We study how heterogeneities in firms’ productivity allow these firms to endogenously “select” into the informal or formal sectors of the economy. These sectors differ from each other along two dimensions: (1) the degree of access to credit markets, and (2) the type of frictions in labor markets that give rise to unemployment. We develop a theoretical model that allows us to study the implications of financial liberalization on firms’ access to the formal sector, consumers access to credit markets and the resulting impact on inequality and income distribution.
“Competition, Markups and the Gains from International Trade”

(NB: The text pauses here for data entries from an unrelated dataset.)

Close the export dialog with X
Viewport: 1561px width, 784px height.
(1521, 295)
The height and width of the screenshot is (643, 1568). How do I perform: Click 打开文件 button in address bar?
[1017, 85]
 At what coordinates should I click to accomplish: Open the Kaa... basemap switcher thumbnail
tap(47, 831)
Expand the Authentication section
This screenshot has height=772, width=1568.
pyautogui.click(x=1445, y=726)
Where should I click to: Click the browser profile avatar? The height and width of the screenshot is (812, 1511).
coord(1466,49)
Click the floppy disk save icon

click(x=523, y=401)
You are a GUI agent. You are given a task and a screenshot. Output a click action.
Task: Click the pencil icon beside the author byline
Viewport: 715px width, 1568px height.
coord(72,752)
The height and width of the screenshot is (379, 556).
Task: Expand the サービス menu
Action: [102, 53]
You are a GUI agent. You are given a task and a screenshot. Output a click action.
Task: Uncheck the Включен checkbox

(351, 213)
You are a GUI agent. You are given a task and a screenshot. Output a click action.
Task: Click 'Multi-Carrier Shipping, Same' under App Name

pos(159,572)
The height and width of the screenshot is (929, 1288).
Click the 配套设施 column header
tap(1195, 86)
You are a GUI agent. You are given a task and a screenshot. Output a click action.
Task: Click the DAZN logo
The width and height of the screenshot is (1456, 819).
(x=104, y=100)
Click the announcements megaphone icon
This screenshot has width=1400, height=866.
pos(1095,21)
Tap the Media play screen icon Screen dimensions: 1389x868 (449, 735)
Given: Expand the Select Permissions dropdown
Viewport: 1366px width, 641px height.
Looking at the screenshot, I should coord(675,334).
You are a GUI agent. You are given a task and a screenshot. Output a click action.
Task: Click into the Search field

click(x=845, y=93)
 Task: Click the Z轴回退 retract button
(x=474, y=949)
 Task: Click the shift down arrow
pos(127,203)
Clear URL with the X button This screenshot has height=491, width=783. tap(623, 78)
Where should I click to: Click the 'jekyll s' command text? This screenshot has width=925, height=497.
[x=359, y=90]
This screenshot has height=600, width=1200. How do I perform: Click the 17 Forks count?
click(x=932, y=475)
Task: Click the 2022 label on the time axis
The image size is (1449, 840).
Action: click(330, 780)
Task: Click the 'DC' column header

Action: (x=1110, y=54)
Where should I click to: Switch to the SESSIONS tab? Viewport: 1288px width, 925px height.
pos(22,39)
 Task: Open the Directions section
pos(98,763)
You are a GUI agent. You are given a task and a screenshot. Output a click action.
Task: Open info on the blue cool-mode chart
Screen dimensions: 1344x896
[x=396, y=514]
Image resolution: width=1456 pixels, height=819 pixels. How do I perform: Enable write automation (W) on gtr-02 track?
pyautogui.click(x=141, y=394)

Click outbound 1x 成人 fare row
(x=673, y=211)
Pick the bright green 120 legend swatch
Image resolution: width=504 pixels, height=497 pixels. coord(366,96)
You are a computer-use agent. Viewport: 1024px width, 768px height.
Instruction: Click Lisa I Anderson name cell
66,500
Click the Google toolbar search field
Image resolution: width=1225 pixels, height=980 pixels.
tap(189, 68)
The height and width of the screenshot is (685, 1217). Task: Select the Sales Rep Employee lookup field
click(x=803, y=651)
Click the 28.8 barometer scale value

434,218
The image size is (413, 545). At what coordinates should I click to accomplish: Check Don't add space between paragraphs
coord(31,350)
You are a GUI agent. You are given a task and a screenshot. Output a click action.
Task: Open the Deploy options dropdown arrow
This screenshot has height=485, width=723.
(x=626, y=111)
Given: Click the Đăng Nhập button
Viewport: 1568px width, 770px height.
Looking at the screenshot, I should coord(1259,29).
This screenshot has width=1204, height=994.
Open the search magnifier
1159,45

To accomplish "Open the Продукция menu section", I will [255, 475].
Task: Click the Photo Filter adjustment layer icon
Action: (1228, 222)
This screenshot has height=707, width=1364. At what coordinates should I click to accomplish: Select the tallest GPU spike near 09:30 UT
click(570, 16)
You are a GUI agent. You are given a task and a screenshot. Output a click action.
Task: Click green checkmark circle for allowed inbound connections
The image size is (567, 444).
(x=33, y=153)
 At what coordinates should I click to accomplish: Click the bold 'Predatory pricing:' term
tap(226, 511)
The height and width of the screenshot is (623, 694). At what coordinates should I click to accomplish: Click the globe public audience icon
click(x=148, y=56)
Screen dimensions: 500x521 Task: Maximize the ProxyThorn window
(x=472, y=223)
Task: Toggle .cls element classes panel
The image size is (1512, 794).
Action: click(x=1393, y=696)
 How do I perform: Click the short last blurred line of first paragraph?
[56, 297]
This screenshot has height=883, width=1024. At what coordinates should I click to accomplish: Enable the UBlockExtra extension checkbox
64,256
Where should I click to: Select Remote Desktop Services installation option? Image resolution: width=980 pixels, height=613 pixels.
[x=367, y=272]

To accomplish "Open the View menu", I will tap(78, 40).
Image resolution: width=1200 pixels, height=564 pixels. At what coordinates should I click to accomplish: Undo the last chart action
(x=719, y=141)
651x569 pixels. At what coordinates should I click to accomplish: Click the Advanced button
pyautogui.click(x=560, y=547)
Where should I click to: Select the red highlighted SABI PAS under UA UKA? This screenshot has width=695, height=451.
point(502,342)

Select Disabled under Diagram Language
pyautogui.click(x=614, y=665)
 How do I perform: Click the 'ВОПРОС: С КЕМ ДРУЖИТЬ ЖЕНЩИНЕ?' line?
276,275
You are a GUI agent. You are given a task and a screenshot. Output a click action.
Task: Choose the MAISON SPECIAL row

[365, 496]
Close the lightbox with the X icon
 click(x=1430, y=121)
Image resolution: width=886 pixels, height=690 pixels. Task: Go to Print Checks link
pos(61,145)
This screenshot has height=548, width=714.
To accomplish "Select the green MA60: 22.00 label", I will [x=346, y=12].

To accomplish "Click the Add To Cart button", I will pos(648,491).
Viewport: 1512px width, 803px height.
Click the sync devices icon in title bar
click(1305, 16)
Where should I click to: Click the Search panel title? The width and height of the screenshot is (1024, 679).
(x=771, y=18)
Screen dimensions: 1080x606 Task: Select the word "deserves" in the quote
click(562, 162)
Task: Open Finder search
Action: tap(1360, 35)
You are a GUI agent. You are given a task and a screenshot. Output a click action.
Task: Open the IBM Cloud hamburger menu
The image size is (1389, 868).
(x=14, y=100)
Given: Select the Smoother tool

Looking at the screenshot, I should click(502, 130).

We take the international trade model with endogenous markups of Edmond, Midrigan and Xu (2015) and extend it to account for “deep habits” a la Ravn et al (2006) in the demand for both domestic and foreign intermediates by the producers of final goods. EMX (2015) find that trade can significantly reduce markup distortions only under two conditions: that there must be large inefficiencies associated with markups, i.e., extensive misallocation, and that trade must expose producers to greater competitive pressure. We study if “deep habits” (or for what matters any other friction that generates markups that are endogenously related to the volume of trade and not just the shares), might make the pro-competitive gains from trade more likely to be positive. If so, a weak pattern of comparative advantage in individual sectors might not be such a strong requirement for large gains from trade.
“Credit Misallocation around a Big Shock: Evidence from Argentina”
We study the real effects of distortions associated to misallocation in credit markets in the economy of Argentina. The period we study covers the sovereign default declared in December of 2001 on $95 billion worth of sovereign debt (37% of GDP), the largest sovereign default in world history, as well as the subsequent sharp currency devaluation that followed in January of 2002. By the end of that year, the peso had already depreciated by almost 250% and interest rates had risen dramatically. Since most of the debt was denominated in foreign currency, the debt-to-GDP ratio jumped to 150%. Just one year after the default GDP had dropped by a cumulative 15% relative to the beginning of 1998, annual inflation reached 40%, unemployment 25% of the labor force, and poverty 50% of the population. Given the magnitude of this default we interpret it as an unanticipated shock to credit markets.
Apart from the stark magnitude of this aggregate shock, it is also important to highlight that the devaluation entailed a big change in relative prices and the relative competitiveness of different sectors as a function mostly of their exposure to international trade. Exporters saw a drastic increase in their ability to access foreign markets, while importers were hurt with a drastic increase in their operating costs. Non-tradeable sectors were hurt by a collapse of aggregate demand in the domestic market. Turning specifically to developments in financial markets, it is natural to think that the access to credit markets of these heterogeneous sectors must have changed noticeably when productivity and the value of their cash flows and collateral changed as a result of these sudden changes to relative prices. After all, it is reasonable to conjecture that lenders must have reallocated credit supply towards the sectors that benefited from the peso devaluation and away from the sectors that were negatively impacted.